*Your objective*:
Copy out the material below line for line, keeping every character as it is.

-- Start of Recorded data --

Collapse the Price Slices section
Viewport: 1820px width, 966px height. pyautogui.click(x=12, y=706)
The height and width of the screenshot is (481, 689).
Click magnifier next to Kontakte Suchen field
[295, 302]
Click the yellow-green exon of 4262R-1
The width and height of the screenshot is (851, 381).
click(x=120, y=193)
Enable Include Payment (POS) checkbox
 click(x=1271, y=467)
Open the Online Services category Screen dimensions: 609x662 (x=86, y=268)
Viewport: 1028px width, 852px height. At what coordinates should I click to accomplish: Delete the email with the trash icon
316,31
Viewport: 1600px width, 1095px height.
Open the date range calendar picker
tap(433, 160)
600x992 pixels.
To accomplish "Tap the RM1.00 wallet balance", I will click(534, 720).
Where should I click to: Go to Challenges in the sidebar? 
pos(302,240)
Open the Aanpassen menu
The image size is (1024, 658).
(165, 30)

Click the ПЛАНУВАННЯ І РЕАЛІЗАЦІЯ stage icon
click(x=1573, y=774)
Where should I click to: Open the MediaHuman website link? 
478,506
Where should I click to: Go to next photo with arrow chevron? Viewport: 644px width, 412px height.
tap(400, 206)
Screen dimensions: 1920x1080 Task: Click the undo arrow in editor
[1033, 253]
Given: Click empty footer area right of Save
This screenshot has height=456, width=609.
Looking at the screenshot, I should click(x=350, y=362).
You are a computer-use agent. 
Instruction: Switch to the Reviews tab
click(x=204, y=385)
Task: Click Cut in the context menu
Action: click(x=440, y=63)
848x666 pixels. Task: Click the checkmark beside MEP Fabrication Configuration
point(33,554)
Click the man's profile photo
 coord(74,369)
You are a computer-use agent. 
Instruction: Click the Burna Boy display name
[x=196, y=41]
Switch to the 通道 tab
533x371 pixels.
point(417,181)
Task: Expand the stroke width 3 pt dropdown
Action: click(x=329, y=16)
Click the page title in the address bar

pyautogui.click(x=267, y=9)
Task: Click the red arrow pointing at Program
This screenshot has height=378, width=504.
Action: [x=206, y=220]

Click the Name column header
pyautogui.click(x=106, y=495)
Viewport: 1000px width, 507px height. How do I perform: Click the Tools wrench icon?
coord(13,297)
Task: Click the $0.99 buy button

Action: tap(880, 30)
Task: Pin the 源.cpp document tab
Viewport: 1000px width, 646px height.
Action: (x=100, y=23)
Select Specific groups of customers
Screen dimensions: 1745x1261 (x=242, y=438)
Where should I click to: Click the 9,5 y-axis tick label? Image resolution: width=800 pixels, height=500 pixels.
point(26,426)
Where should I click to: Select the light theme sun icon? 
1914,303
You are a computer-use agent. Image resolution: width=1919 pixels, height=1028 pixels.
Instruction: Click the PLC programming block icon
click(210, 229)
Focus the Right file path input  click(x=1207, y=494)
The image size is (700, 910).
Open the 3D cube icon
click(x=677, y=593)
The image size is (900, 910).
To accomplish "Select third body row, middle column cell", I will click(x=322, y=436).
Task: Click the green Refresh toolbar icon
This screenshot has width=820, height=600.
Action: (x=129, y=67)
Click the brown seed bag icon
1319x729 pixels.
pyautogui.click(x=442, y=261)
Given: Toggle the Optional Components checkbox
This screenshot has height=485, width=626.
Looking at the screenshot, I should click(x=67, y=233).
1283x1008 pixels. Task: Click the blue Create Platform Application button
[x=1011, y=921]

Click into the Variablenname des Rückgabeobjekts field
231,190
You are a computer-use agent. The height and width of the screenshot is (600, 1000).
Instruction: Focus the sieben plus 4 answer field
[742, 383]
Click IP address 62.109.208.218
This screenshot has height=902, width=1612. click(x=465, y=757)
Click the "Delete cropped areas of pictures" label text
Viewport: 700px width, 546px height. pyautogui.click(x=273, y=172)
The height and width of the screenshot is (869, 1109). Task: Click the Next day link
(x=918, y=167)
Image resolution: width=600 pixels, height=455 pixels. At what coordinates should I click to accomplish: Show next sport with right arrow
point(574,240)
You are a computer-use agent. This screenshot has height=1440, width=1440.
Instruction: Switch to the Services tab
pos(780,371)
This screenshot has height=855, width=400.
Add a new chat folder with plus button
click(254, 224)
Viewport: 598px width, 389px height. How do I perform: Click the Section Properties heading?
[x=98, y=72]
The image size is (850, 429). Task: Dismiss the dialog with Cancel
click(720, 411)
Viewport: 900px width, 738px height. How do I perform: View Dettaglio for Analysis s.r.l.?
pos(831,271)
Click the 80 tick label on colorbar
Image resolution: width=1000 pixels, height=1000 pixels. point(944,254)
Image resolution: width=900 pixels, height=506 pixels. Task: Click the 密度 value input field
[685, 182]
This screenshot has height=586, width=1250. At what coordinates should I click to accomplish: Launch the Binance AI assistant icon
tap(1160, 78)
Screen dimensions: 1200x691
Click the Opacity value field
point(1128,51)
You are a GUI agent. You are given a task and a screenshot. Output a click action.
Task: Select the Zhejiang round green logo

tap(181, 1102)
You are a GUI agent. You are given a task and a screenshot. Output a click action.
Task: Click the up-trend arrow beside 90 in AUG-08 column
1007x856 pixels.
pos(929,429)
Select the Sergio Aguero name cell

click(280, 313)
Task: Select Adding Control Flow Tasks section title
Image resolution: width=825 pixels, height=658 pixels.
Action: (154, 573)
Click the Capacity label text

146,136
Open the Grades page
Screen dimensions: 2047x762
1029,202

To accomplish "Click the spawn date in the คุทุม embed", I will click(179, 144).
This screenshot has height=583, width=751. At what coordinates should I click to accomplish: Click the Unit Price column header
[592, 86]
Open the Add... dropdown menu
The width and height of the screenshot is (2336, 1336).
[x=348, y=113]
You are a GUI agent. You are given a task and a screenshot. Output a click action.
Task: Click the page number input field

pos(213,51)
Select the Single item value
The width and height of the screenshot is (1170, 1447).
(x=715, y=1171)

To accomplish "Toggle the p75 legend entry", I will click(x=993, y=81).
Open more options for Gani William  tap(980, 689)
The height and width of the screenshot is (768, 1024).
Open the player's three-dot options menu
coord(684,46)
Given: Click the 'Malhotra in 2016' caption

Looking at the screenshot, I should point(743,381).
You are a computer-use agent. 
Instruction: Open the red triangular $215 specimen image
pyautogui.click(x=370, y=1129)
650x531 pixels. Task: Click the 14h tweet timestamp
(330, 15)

-- End of Recorded data --

*Result*:
Collapse the Price Slices section
Viewport: 1820px width, 966px height. pyautogui.click(x=12, y=706)
The height and width of the screenshot is (481, 689).
Click magnifier next to Kontakte Suchen field
[295, 302]
Click the yellow-green exon of 4262R-1
The width and height of the screenshot is (851, 381).
click(x=120, y=193)
Enable Include Payment (POS) checkbox
 click(x=1271, y=467)
Open the Online Services category Screen dimensions: 609x662 (x=86, y=268)
Viewport: 1028px width, 852px height. At what coordinates should I click to accomplish: Delete the email with the trash icon
316,31
Viewport: 1600px width, 1095px height.
Open the date range calendar picker
tap(433, 160)
600x992 pixels.
To accomplish "Tap the RM1.00 wallet balance", I will click(534, 720).
Where should I click to: Go to Challenges in the sidebar? 
pos(302,240)
Open the Aanpassen menu
The image size is (1024, 658).
(165, 30)

Click the ПЛАНУВАННЯ І РЕАЛІЗАЦІЯ stage icon
click(x=1573, y=774)
Where should I click to: Open the MediaHuman website link? 
478,506
Where should I click to: Go to next photo with arrow chevron? Viewport: 644px width, 412px height.
tap(400, 206)
Screen dimensions: 1920x1080 Task: Click the undo arrow in editor
[1033, 253]
Given: Click empty footer area right of Save
This screenshot has height=456, width=609.
Looking at the screenshot, I should click(x=350, y=362).
You are a computer-use agent. 
Instruction: Switch to the Reviews tab
click(x=204, y=385)
Task: Click Cut in the context menu
Action: click(x=440, y=63)
848x666 pixels. Task: Click the checkmark beside MEP Fabrication Configuration
point(33,554)
Click the man's profile photo
 coord(74,369)
You are a computer-use agent. 
Instruction: Click the Burna Boy display name
[x=196, y=41]
Switch to the 通道 tab
533x371 pixels.
point(417,181)
Task: Expand the stroke width 3 pt dropdown
Action: click(x=329, y=16)
Click the page title in the address bar

pyautogui.click(x=267, y=9)
Task: Click the red arrow pointing at Program
This screenshot has height=378, width=504.
Action: [x=206, y=220]

Click the Name column header
pyautogui.click(x=106, y=495)
Viewport: 1000px width, 507px height. How do I perform: Click the Tools wrench icon?
coord(13,297)
Task: Click the $0.99 buy button

Action: tap(880, 30)
Task: Pin the 源.cpp document tab
Viewport: 1000px width, 646px height.
Action: (x=100, y=23)
Select Specific groups of customers
Screen dimensions: 1745x1261 (x=242, y=438)
Where should I click to: Click the 9,5 y-axis tick label? Image resolution: width=800 pixels, height=500 pixels.
point(26,426)
Where should I click to: Select the light theme sun icon? 
1914,303
You are a computer-use agent. Image resolution: width=1919 pixels, height=1028 pixels.
Instruction: Click the PLC programming block icon
click(210, 229)
Focus the Right file path input  click(x=1207, y=494)
The image size is (700, 910).
Open the 3D cube icon
click(x=677, y=593)
The image size is (900, 910).
To accomplish "Select third body row, middle column cell", I will click(x=322, y=436).
Task: Click the green Refresh toolbar icon
This screenshot has width=820, height=600.
Action: (x=129, y=67)
Click the brown seed bag icon
1319x729 pixels.
pyautogui.click(x=442, y=261)
Given: Toggle the Optional Components checkbox
This screenshot has height=485, width=626.
Looking at the screenshot, I should click(x=67, y=233).
1283x1008 pixels. Task: Click the blue Create Platform Application button
[x=1011, y=921]

Click into the Variablenname des Rückgabeobjekts field
231,190
You are a computer-use agent. The height and width of the screenshot is (600, 1000).
Instruction: Focus the sieben plus 4 answer field
[742, 383]
Click IP address 62.109.208.218
This screenshot has height=902, width=1612. click(x=465, y=757)
Click the "Delete cropped areas of pictures" label text
Viewport: 700px width, 546px height. pyautogui.click(x=273, y=172)
The height and width of the screenshot is (869, 1109). Task: Click the Next day link
(x=918, y=167)
Image resolution: width=600 pixels, height=455 pixels. At what coordinates should I click to accomplish: Show next sport with right arrow
point(574,240)
You are a computer-use agent. This screenshot has height=1440, width=1440.
Instruction: Switch to the Services tab
pos(780,371)
This screenshot has height=855, width=400.
Add a new chat folder with plus button
click(254, 224)
Viewport: 598px width, 389px height. How do I perform: Click the Section Properties heading?
[x=98, y=72]
The image size is (850, 429). Task: Dismiss the dialog with Cancel
click(720, 411)
Viewport: 900px width, 738px height. How do I perform: View Dettaglio for Analysis s.r.l.?
pos(831,271)
Click the 80 tick label on colorbar
Image resolution: width=1000 pixels, height=1000 pixels. point(944,254)
Image resolution: width=900 pixels, height=506 pixels. Task: Click the 密度 value input field
[685, 182]
This screenshot has height=586, width=1250. At what coordinates should I click to accomplish: Launch the Binance AI assistant icon
tap(1160, 78)
Screen dimensions: 1200x691
Click the Opacity value field
point(1128,51)
You are a GUI agent. You are given a task and a screenshot. Output a click action.
Task: Select the Zhejiang round green logo

tap(181, 1102)
You are a GUI agent. You are given a task and a screenshot. Output a click action.
Task: Click the up-trend arrow beside 90 in AUG-08 column
1007x856 pixels.
pos(929,429)
Select the Sergio Aguero name cell

click(280, 313)
Task: Select Adding Control Flow Tasks section title
Image resolution: width=825 pixels, height=658 pixels.
Action: (154, 573)
Click the Capacity label text

146,136
Open the Grades page
Screen dimensions: 2047x762
1029,202

To accomplish "Click the spawn date in the คุทุม embed", I will click(179, 144).
This screenshot has height=583, width=751. At what coordinates should I click to accomplish: Click the Unit Price column header
[592, 86]
Open the Add... dropdown menu
The width and height of the screenshot is (2336, 1336).
[x=348, y=113]
You are a GUI agent. You are given a task and a screenshot. Output a click action.
Task: Click the page number input field

pos(213,51)
Select the Single item value
The width and height of the screenshot is (1170, 1447).
(x=715, y=1171)

To accomplish "Toggle the p75 legend entry", I will click(x=993, y=81).
Open more options for Gani William  tap(980, 689)
The height and width of the screenshot is (768, 1024).
Open the player's three-dot options menu
coord(684,46)
Given: Click the 'Malhotra in 2016' caption

Looking at the screenshot, I should point(743,381).
You are a computer-use agent. 
Instruction: Open the red triangular $215 specimen image
pyautogui.click(x=370, y=1129)
650x531 pixels. Task: Click the 14h tweet timestamp
(330, 15)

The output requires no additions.